London (AFP) – WikiLeaks founder Julian Assange was absent from a London court due to illness Tuesday, as his lawyers launched a likely last bid to appeal against his extradition to the United States to face espionage charges.
Washington indicted the Australian multiple times between 2018 and 2020 over WikiLeaks’ publication of secret military and diplomatic files on the US-led wars in Iraq and Afghanistan.
On the first of two days of evidence before two High Court judges, the 52-year-old’s leading lawyer said previous rulings contained “errors of law” and that the US charges against him are “political”.
“Mr Assange was exposing serious state criminality,” Edward Fitzgerald said, adding he is “being prosecuted for engaging in ordinary journalistic practice of obtaining and publishing classified information”.
“There is a real risk that he will suffer flagrant denial of justice” if sent to the US, Fitzgerald argued.
Earlier, Fitzgerald told the judges that Assange was “not well today” and would not attend in person or via video.
Lawyers for the US government will present their arguments on Wednesday.
It was unclear if Assange will attend then.
Reporters Without Borders said it was “concerned”.
The media advocacy group noted that when it visited Assange last month at Belmarsh high-security prison in London, he was unwell and had broken a rib from excessive coughing. It “highlights the risks to his physical and mental health that exist in his current detention conditions, which would be exacerbated if extradited,” the NGO added.
– ‘Two big days’ –
The two-day session is seen as Assange’s last chance to fight extradition in Britain’s courts after a half-decade battle.

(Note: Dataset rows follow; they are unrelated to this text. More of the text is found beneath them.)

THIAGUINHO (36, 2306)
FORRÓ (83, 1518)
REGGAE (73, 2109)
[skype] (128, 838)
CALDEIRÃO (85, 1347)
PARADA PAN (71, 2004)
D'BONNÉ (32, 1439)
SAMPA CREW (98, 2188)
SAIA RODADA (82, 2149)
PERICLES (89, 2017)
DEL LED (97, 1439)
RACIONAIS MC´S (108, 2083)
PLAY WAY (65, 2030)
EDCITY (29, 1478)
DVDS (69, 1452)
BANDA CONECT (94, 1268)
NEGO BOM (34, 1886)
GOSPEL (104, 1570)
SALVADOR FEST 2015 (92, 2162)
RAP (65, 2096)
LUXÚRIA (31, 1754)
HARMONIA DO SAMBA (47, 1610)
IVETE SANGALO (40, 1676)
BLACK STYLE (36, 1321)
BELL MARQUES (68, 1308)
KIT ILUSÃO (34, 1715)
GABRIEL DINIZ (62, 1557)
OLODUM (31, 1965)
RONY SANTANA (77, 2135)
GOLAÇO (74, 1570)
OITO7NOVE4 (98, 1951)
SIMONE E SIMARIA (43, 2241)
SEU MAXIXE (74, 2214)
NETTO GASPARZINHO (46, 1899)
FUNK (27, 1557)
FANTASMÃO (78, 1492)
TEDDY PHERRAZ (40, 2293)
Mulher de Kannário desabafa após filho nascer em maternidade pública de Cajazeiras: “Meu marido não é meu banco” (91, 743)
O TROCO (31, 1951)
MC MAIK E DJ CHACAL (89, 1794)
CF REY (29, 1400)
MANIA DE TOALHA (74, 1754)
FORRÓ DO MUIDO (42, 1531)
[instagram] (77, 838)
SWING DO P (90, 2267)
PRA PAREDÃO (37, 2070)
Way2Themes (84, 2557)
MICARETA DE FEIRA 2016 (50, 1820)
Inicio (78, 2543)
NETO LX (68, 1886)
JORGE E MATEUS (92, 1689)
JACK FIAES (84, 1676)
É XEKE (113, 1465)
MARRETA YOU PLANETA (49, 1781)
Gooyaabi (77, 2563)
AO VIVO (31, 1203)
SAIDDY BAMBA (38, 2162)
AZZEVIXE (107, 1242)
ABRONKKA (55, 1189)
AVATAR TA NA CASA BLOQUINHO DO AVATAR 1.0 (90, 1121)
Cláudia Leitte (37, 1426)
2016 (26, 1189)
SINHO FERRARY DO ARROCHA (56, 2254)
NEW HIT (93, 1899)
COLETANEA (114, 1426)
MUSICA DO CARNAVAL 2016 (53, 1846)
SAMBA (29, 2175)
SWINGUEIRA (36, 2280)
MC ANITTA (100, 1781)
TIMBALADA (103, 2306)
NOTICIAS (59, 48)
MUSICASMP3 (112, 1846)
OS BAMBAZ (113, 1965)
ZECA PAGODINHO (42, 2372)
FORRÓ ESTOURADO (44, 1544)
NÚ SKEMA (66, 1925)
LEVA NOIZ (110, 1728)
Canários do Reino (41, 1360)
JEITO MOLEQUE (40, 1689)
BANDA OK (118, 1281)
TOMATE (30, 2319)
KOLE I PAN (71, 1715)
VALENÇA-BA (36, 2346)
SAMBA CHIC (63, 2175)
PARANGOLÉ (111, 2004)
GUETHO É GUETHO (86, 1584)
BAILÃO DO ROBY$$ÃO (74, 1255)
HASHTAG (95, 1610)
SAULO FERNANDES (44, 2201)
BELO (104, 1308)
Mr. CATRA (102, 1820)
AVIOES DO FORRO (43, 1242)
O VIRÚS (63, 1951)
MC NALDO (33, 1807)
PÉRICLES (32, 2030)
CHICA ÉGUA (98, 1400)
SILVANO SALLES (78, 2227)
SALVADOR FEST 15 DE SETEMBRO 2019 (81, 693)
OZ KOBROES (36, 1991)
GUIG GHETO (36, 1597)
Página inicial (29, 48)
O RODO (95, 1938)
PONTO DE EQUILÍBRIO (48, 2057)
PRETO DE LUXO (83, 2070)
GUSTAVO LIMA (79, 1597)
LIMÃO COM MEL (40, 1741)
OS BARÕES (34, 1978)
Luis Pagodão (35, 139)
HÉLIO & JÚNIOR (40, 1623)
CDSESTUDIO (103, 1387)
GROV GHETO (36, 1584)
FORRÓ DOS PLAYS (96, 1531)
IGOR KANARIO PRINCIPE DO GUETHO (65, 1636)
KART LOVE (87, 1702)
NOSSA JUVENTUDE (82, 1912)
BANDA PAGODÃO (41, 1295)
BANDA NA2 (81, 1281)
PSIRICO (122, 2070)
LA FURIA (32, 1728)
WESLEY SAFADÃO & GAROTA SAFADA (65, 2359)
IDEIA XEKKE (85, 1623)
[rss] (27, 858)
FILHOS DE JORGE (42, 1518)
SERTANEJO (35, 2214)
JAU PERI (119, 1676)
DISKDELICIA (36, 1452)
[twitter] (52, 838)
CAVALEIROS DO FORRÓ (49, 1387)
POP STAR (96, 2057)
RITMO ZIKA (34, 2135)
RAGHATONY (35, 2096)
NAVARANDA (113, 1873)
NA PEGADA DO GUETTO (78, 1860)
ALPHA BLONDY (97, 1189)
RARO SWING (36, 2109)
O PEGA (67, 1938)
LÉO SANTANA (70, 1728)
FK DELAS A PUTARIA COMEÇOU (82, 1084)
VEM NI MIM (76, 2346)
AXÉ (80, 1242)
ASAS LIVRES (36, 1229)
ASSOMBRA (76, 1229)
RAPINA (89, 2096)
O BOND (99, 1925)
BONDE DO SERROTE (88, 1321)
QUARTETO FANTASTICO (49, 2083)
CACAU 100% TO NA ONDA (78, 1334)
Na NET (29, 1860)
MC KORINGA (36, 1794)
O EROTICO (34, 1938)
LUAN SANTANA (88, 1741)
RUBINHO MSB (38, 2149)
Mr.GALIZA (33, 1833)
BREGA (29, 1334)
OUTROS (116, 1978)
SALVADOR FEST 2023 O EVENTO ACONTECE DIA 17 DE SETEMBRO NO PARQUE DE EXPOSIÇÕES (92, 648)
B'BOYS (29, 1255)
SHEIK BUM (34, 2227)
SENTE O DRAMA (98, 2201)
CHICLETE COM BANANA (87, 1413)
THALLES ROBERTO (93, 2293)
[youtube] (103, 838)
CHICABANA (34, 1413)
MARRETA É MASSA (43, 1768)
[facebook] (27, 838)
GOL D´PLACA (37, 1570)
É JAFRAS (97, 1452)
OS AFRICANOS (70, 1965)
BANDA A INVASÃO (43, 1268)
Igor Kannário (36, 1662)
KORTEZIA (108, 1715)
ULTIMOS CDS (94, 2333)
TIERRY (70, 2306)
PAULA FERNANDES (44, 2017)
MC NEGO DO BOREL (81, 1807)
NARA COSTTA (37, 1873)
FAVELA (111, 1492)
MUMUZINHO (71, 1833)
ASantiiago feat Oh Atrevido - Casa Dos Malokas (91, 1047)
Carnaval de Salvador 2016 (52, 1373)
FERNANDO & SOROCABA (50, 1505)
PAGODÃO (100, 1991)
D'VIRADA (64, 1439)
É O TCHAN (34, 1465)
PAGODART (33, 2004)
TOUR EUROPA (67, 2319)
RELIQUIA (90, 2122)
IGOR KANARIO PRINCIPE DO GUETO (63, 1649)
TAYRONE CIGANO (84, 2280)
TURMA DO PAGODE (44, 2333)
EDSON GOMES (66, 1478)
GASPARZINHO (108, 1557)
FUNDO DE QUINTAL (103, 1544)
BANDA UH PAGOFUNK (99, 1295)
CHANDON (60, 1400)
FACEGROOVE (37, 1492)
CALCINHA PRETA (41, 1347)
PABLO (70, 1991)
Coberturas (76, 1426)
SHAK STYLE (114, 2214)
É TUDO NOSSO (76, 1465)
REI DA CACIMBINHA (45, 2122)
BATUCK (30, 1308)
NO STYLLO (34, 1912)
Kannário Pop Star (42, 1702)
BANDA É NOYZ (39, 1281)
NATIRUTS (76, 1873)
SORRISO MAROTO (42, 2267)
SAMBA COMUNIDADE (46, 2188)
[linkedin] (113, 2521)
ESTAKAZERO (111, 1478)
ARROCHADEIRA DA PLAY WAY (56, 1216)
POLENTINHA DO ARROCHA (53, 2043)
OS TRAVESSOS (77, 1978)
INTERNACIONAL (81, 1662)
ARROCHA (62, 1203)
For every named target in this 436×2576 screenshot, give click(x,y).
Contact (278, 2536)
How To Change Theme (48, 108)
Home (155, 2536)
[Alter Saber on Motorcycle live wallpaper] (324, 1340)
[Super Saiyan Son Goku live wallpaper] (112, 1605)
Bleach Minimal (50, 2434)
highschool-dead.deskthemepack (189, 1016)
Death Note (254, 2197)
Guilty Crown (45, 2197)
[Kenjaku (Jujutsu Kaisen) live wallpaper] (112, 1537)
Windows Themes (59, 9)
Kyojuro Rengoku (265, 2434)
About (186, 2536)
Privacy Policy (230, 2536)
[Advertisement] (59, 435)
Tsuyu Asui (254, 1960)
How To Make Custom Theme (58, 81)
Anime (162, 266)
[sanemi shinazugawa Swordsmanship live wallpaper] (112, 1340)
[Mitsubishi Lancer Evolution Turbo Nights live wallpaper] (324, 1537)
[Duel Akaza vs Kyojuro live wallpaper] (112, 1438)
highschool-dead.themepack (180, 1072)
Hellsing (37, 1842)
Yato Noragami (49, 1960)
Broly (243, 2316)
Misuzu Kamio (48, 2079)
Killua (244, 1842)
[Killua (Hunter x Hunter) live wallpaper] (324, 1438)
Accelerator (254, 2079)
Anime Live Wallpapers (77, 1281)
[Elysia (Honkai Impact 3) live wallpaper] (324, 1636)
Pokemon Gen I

The judges will decide whether to grant him another full appeal hearing.
If they rule against him, he will have exhausted his UK legal options.
However, Stella Assange has said her husband will then ask the European Court of Human Rights to temporarily halt the extradition, saying he would die if extradited.
“We have two big days ahead. We don’t know what to expect, but you’re here because the world is watching,” she told supporters outside court.
“They just cannot get away with this. Julian needs his freedom and we all need the truth.”
The couple, who met when Stella worked on his legal case in the mid-2010s, have two children together.
Supporters plan to march on Prime Minister Rishi Sunak’s Downing Street office later Tuesday.
US President Joe Biden has faced sustained domestic and international pressure to drop the 18-count indictment against Assange in a Virginia federal court, which was filed under his predecessor Donald Trump.
Major media organisations, press freedom advocates and the Australian parliament are among those decrying the prosecution under the 1917 Espionage Act, which has never been used over the publishing of classified information.
Washington alleges Assange and others at WikiLeaks recruited and agreed with hackers to conduct “one of the largest compromises of classified information” in US history.
– ‘Bad faith’ –
Assange was arrested in 2019 after spending seven years holed up in Ecuador’s London embassy.
He fled there to avoid extradition to Sweden, where he faced accusations of sexual assault which were later dropped.
UK courts previously blocked his extradition, but the High Court reversed the decision on appeal in 2021 after Washington vowed not to imprison him in its most extreme prison, “ADX Florence”.
It also pledged not to subject him to the harsh regime known as “Special Administrative Measures” and eventually allow him to be transferred to Australia.
In March 2022, the UK’s Supreme Court refused permission to appeal there, arguing Assange failed to “raise an arguable point of law”.
Months later, ex-interior minister Priti Patel formally signed off on his extradition.
Assange’s lawyers are now appealing on grounds including that the decades-long prison sentence he faces is “disproportionate” and that Washington is acting in “bad faith”.
Mark Summers, another Assange lawyer, told the court of news reports alleging the US had plotted to kidnap and even kill Assange before he was arrested during Trump’s presidency.
“There was a plot… the president himself requested himself to be provided with options with how to do it and sketches were even drawn up” Summers said, citing a Yahoo News report.
He branded the US extradition request a “misuse” of the Anglo-American treaty governing such matters.